* Start *

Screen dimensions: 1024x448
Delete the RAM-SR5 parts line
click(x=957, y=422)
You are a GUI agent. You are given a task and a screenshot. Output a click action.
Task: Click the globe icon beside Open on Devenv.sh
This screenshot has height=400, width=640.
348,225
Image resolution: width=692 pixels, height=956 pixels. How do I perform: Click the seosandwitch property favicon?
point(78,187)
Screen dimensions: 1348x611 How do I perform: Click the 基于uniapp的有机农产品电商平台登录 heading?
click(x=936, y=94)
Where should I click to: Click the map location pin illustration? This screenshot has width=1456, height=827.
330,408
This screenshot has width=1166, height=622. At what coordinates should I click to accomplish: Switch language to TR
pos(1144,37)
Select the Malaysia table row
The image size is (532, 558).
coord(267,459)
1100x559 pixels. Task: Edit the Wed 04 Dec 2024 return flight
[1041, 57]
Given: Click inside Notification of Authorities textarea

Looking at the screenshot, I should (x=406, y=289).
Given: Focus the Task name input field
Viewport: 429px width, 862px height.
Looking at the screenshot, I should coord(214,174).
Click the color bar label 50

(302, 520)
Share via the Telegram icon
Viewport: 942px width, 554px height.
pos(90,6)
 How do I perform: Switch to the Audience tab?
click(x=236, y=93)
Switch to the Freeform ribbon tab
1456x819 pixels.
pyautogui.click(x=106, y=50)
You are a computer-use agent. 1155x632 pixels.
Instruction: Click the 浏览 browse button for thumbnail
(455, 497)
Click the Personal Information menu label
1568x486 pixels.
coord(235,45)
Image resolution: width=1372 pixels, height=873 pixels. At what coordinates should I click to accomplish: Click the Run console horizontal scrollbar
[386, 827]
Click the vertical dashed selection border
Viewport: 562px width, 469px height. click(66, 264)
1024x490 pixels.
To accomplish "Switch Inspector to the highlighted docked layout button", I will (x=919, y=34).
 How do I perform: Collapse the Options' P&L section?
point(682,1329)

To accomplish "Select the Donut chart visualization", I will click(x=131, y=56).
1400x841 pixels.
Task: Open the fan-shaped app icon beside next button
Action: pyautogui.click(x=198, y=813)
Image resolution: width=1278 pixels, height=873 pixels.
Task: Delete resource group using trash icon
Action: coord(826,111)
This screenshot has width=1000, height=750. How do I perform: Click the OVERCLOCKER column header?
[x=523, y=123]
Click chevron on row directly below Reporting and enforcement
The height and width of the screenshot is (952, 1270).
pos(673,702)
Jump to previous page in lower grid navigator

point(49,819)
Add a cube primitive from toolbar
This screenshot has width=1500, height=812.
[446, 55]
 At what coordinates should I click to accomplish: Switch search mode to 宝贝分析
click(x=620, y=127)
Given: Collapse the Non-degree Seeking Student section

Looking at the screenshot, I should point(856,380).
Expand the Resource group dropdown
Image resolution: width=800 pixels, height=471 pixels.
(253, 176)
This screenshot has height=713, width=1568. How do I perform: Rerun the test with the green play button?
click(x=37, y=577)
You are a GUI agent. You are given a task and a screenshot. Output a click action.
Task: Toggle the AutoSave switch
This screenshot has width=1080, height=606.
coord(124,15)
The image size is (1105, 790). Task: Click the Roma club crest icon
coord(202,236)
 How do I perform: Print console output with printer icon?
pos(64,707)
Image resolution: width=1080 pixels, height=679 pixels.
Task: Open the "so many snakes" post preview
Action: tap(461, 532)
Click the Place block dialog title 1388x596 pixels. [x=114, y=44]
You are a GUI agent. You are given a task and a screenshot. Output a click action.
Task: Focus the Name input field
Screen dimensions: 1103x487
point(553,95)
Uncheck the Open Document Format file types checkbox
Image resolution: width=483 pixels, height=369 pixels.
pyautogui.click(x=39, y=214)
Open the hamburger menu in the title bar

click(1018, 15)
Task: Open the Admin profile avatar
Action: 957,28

* End *

Can you quote, word for word, the entries from the line with "This screenshot has height=713, width=1568." through the line with "coord(202,236)", including both of those lines?

• [Reply to the exercise]:
This screenshot has height=713, width=1568. How do I perform: Rerun the test with the green play button?
click(x=37, y=577)
You are a GUI agent. You are given a task and a screenshot. Output a click action.
Task: Toggle the AutoSave switch
This screenshot has width=1080, height=606.
coord(124,15)
The image size is (1105, 790). Task: Click the Roma club crest icon
coord(202,236)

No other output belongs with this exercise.